Demirtaş’ın açıklamasından başlıklar şöyle:
KORKUNUZLA TOPLUMA ZARAR VERMEYİN: Bu dönemde yasama, yürütme, yargı ve medya koltuklarında oturarak korkuya teslim olanların durumu ibretlik ve utanç vericidir. Bu koltuklarda oturup korkuya teslim olanlar işlenen bütün suçların da asli ortağıdır. Korkudan adil davranmayan bir hakim, korkudan sesini çıkarmayan bir milletvekili ya da gazeteci bu halka son bir iyilik yapmalı ve istifa ederek korkusunu evinde yaşamaya devam etmelidir. Sizin korkunuz başkasına ve toplumun geneline zarar veriyorsa buna hakkınız yoktur. Maalesef bu iktidarın zorbalığı ve hukuksuz uygulamaları gerçekleştirebiliyor olması bu korkakların sayesindedir. Bizi yasadışı, korsanvari bir şekilde iktidarın emriyle tutuklatmak korkaklıktır, acizliktir. Herkes emin olsun ki, adil bir yargı huzurunda bu korkaklardan hesap soracağız.

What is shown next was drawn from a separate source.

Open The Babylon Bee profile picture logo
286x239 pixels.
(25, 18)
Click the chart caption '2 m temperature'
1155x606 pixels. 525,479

HALKIMIZ DAHA CESUR: Halkımız bu korkaklardan daha cesur davranmış ve korkuyu yenmiştir. Devlet, yargı ve medya içinde çöreklenmiş ve korkudan başını bile kaldıramayan bu kesimi tarih utançla anacaktır. Yargı ve medya içinde olup da adil davranışın onurunu koruyanları tenzih ederek bunları belirtiyorum. Bize karşı ağır bir suç işlendi ve işlenmeye devam ediyor. Bütün yargıçlar da bunun farkında, ama bazıları korktukları için boyun eğmiş durumdalar. Onlara çağrım, hiç değilse onurunuzu kurtarın ve istifa edip gidip evinize kapanın, bir odada korkun. Hiç değilse korkaklığınızla başkalarına zarar vermemiş olursunuz.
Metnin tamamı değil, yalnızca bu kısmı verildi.